Together, let the wisdom of the seasoned and the passion of the rising coalesce into a single, indomitable force for renewal. For the task of nation-building is not bound by age, but by conviction. The call of the motherland resounds to all who still believe that the story of the Filipino is not yet complete―and that redemption, though delayed, is still within our grasp if only we choose to act once more. And to those whose hands have long gripped the levers of power―hardened by privilege, dulled by entitlement―hear this with clarity: the era of self-preservation must yield to the dawn of selfless service.

The nation can no longer afford leaders who mistake possession for stewardship, nor governance for dominion. The time has come to relinquish the throne of complacency and make way for the custodians of vision, courage, and renewal.

To step aside is not to surrender, but to honor the sacred rhythm of nationhood―to allow new voices, new hearts, and new minds to breathe life into institutions that have grown stale from neglect. True leadership is an act of stewardship, and stewardship demands humility―to know when to lead, and when to pass the torch. Those who have ruled long enough must now become mentors, not masters; guides, not gatekeepers.

To the youth who will inherit this burden and blessing alike, the call is equally profound. Lead not with arrogance, but with awareness; not with impulse, but with integrity. Let optimism be your discipline―a conscious act of faith in the nation’s capacity to rise again. Lead with inclusivity that unites rather than divides, with courage that reforms rather than destroys, and with resilience that endures when hope seems frail.

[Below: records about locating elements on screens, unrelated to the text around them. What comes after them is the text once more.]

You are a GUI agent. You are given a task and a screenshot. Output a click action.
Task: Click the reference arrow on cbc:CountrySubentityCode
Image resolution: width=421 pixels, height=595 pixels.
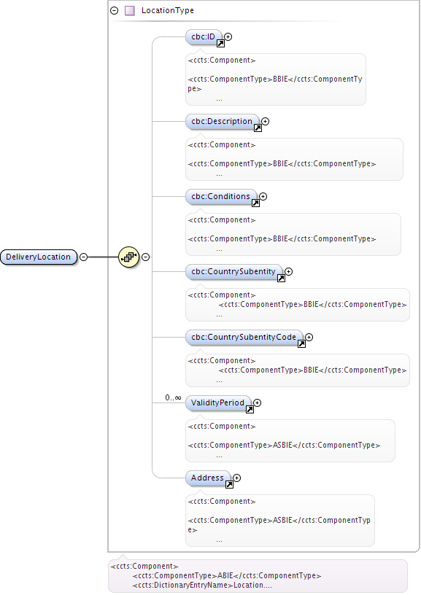pos(302,344)
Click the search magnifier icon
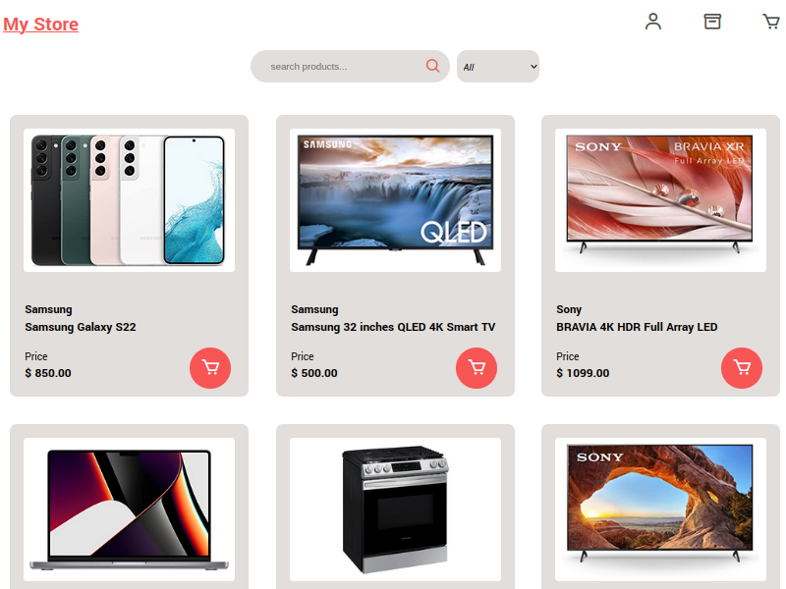786x589 pixels. pyautogui.click(x=432, y=66)
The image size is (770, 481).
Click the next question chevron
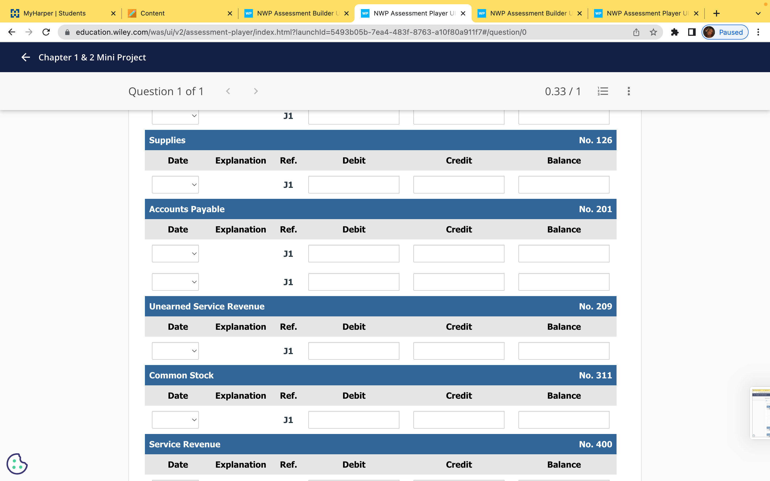click(256, 91)
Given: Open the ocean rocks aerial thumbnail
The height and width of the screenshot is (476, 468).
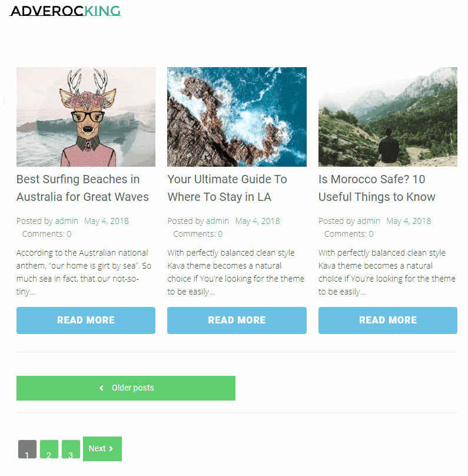Looking at the screenshot, I should pyautogui.click(x=237, y=117).
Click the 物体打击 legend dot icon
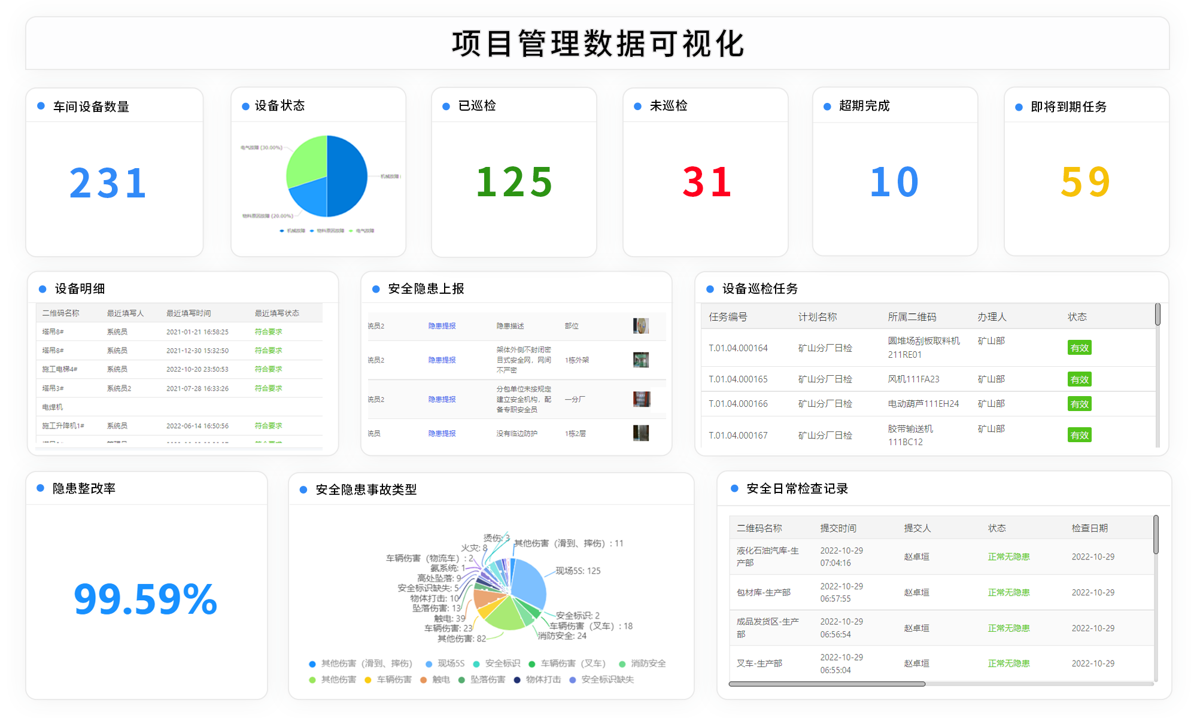This screenshot has width=1197, height=718. 517,680
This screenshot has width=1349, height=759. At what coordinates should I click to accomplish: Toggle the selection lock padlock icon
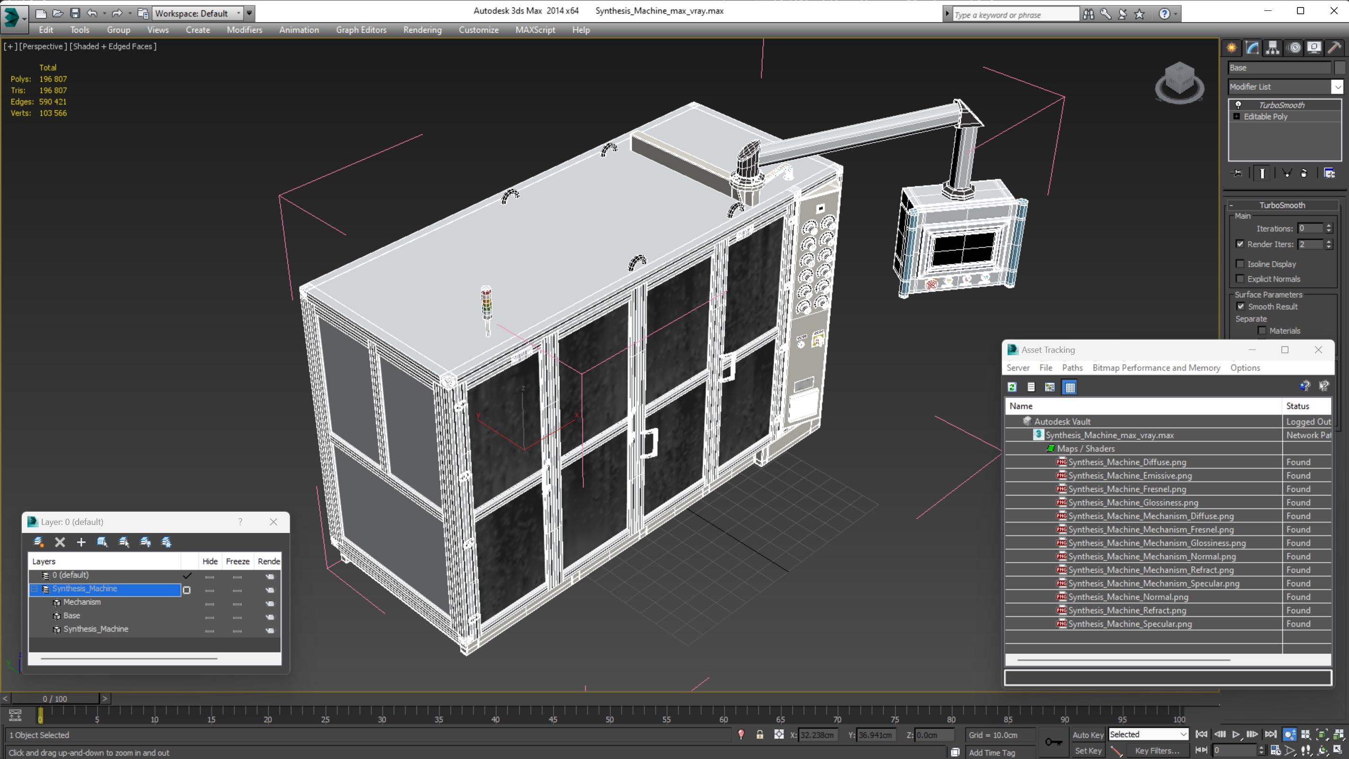point(759,735)
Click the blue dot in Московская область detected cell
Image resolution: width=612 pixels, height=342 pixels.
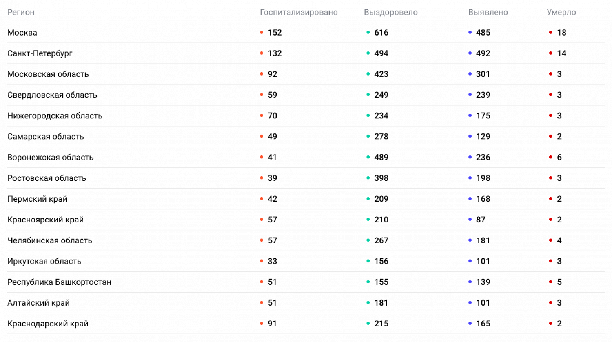[470, 74]
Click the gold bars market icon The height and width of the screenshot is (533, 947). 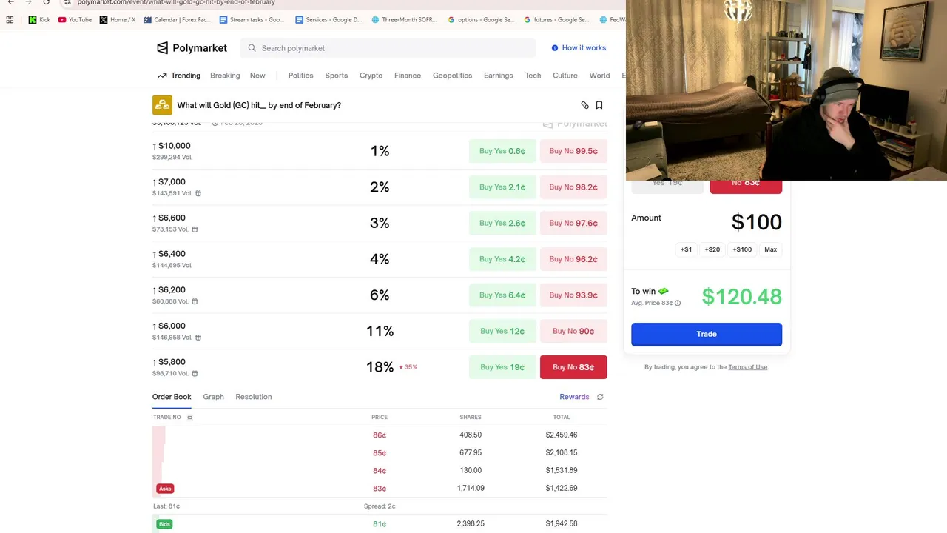click(162, 105)
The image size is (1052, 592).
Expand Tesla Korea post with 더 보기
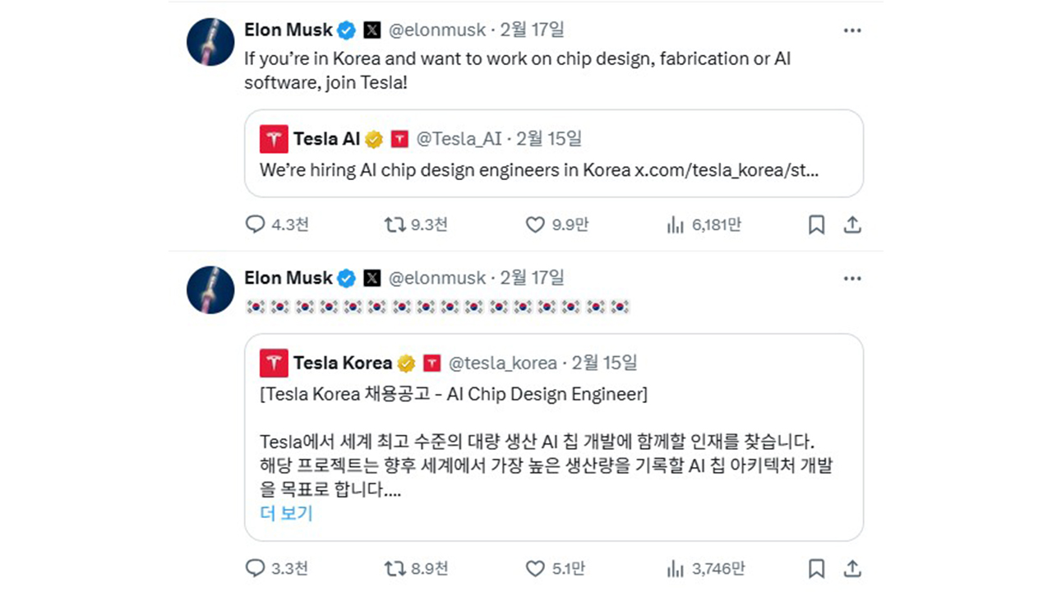coord(286,514)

For the measure of a new generation’s greatness lies not in its defiance alone, but in its wisdom to build where others have failed. Let your leadership become the living testament that the Philippines, once disillusioned, has learned at last to believe again―through you.

Now, the Filipino youth stand at a defining crossroad of history. The echoes of the past and the murmurs of the future converge upon this moment, and in your hands rests the fragile, however formidable promise of a nation reborn. You are the inheritors of unfinished dreams and the architects of what is yet to be. United in thought and deed, strengthened by the wisdom of history and the fire of conviction, you possess the power to shape a Philippines anchored in justice, animated by democracy, and sustained by the collective flourishing of its people.

The mantle of responsibility has passed to you. Do not falter beneath its weight; bear it with courage, for it is through your resolve that the nation will rise from the ruins of complacency. Let your unity transcend boundaries of region, class, and creed. Let your integrity redefine leadership, and your compassion restore faith in the Filipino spirit.

This is your hour. Let this narrative be not merely a call to awaken, but a solemn commitment―to the country that nurtures you, to the people who believe in you, and to the generations who will follow your example. Stand firm, for you are the heartbeat of a nation yearning to live with dignity once more. Speak right and shine!

Rise, Filipino youth, and let history remember that when your time came ―you stood unwavering, and the nation moved forward.